I grew up in a small Texas town where I nurtured my love of animals. At Rice University, I earned a Bachelor of Arts in Computer Science and actually kept a red tailed boa my senior year. I met Esteban at Rice and shortly after we got married, we got a beautiful rottweiler puppy. One day, I was at obedience class with the rottweiler when I saw some people in another corner of the building doing agility and it wasn’t long before I put us in a beginner class. We quickly added a golden retriever and a miniature Australian shepherd to the family–specifically for agility. The rest is history.
I apply my computer science background to dog agility whenever possible. At BDA, we always look for ways to support and advance the sport of dog agility. For example, we created the PowerScore rankings which identifies the top dogs in AKC by yards per second rather than cumulative qualifications or title.
As a competitor, I have trained and trialed many dogs to their agility championship title in both USDAA and AKC. I have competed at USDAA Cynosport, the AKC National Agility Championship, and the AKC Invitational. Esteban and I share dogs so I have done a fair amount of the training and trialing for our dogs, especially when his medical career left little time for the sport.

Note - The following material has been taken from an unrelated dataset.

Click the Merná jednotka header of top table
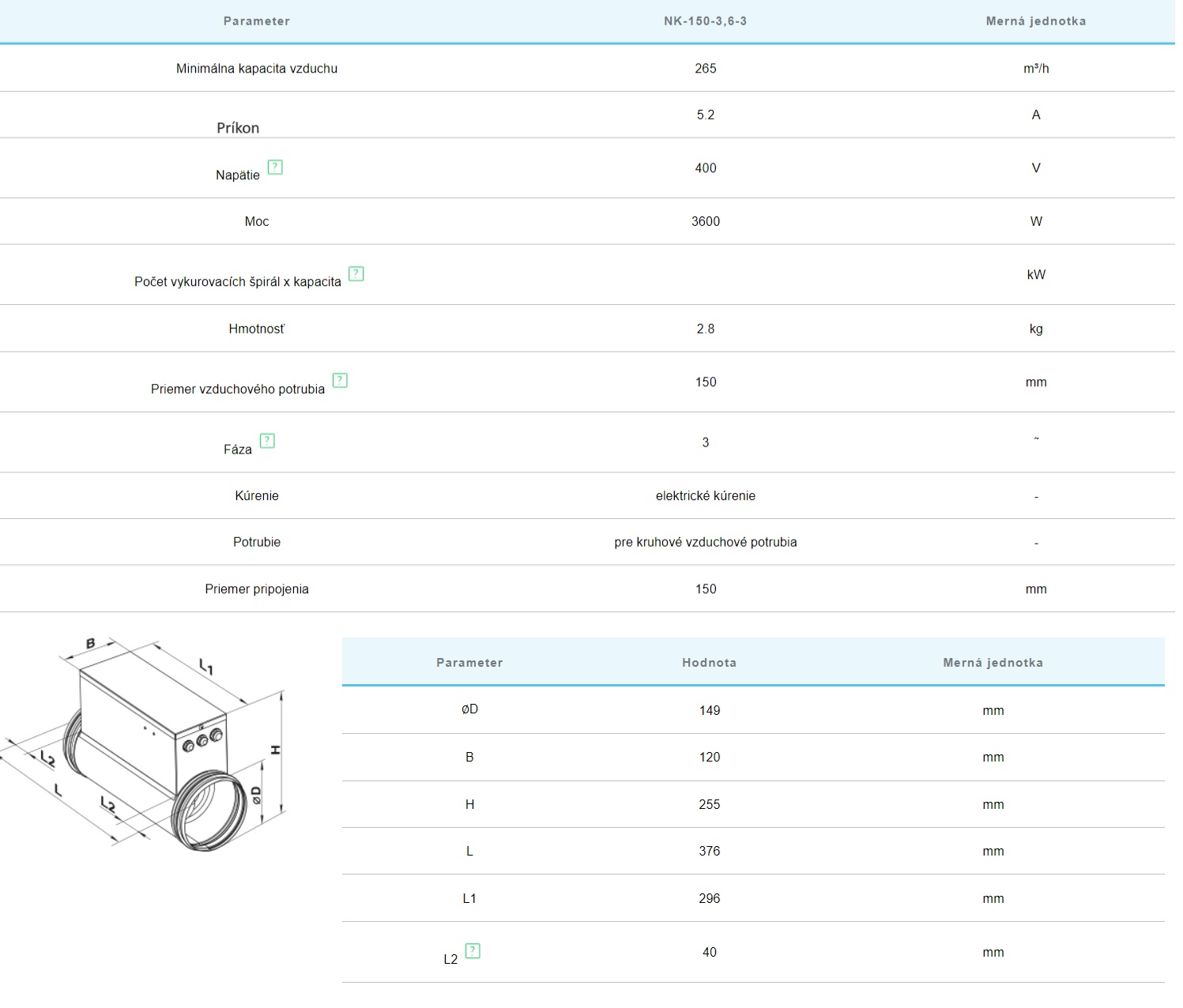Screen dimensions: 1183x1008 (x=1035, y=21)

My 7-year-old border collie Venture is a highly skilled agility dog that I retired from competition early on because of his extreme anxiety in moving vehicles and at trials. His handling and tugging skills have made him a wonderful demonstration dog for our training videos. His problems made me more attuned to the non-agility issues that people often face with their agility dogs.
As a seminar presenter and instructor at Bad Dog Agility, I want to thank you for making us part of your agility journey, and I hope to work with you and your dog in the near future.